This photo probably doesn’t mean anything to anybody else. But to me this was my home for 13 years. And there’s probably something universal and understandable about that. The whole concept of a “home.” This tiny bit of personal space that we get to claim as our own.
I lived there from 1982 to 1995. It was probably the most productive period of my life. I produced a helluva’ lot of artwork in that place. I published 10 issues of an underground punk rock tabloid. Drew over a thousand comic strips. Published 6 issues of a photo-calendar. Published about 60 issues of a monthly newsletter. Recorded a CD. God knows what else. The place was set up more like a factory to crank out product than a home. Ha ha. For a variety of reasons I decided to leave the place back in 1995. And my life was never quite as stable or productive ever again. I’ve been living on the fly pretty much month-to-month ever since. A solid home can be a stabilizing factor.
My favorite home — in fact the only place that ever really seemed like a home — was my childhood home from age 5 to 11. When I graduated from high school at age 17 one of the first things I did was hitch-hike back there to see the place. The people that were living there were very nice. They gave me a guided tour of all the rooms. Every room filled with memories.

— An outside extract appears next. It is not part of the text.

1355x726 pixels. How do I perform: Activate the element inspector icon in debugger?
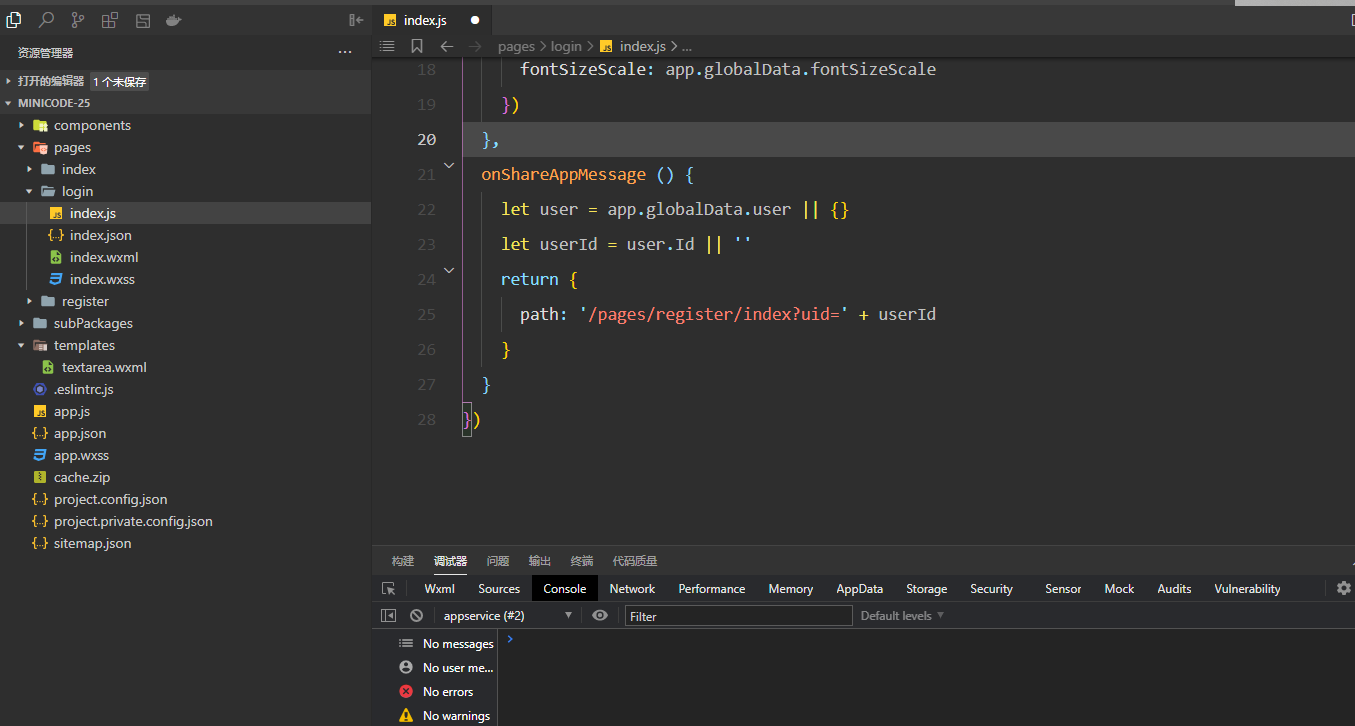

There are always a lot of eccentric people living at these residential apartments. This old guy who lived on the floor above me was convinced his apartment was “haunted.” He’d leave a taperecorder recording all the haunted spots whenever he left the place. Then he’d play back for me the parts where he felt he had captured the sounds of the ghost talking. . . . Poor dear.
There was another guy, virtually every inch of his apartment was crammed with pet animals in cages. Birds and hamsters and rabbits and tarantulas and god knows what else. Turned out the guy had spent several years in prison. So now he had set up his home like he was the warden as he paced back and forth among his prisoners. . . That guy might have been a little beyond mere “eccentric.”

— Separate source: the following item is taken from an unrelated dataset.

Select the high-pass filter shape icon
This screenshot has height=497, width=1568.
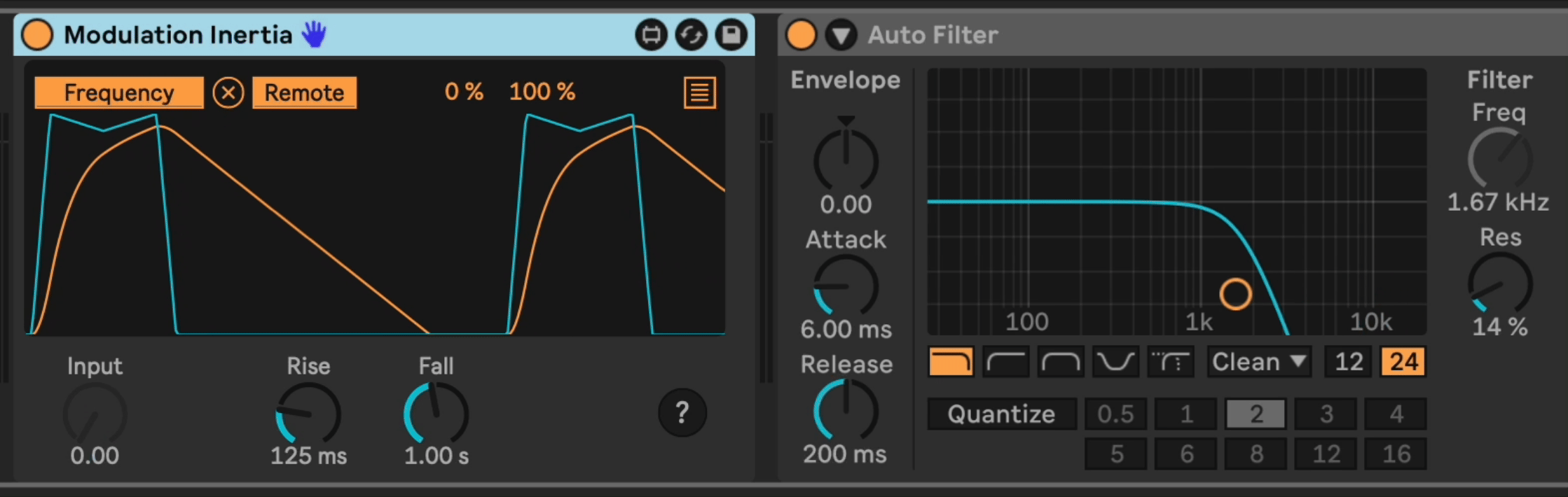pos(1005,362)
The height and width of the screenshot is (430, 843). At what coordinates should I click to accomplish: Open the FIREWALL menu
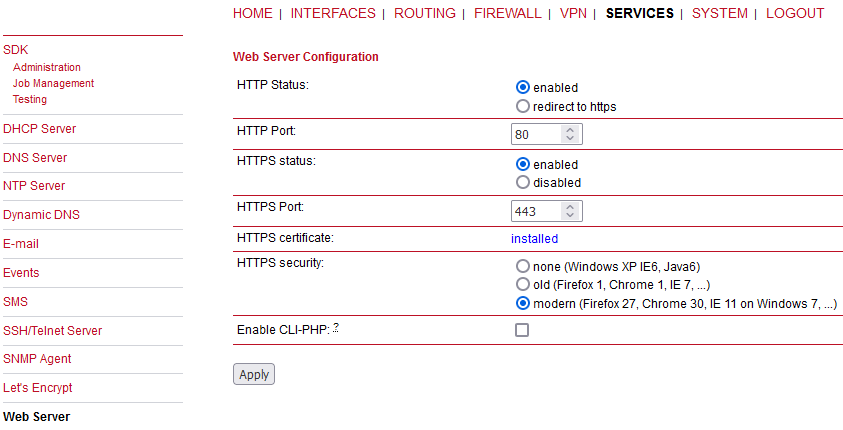(508, 13)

It’s so weird to me, personally, this photo. Remembering walking through those doors of that apartment building for the first time in 1982. Age 26. Just a boy, really. Now, standing in front of them 32 years later in 2014, a grizzled old man . . . This life is so much like a weird dream to me. Maybe that’s why I have this compulsion to try and capture it in photos, writing and art. It makes it seem temporarily real, and not just an ethereal, fleeting dream.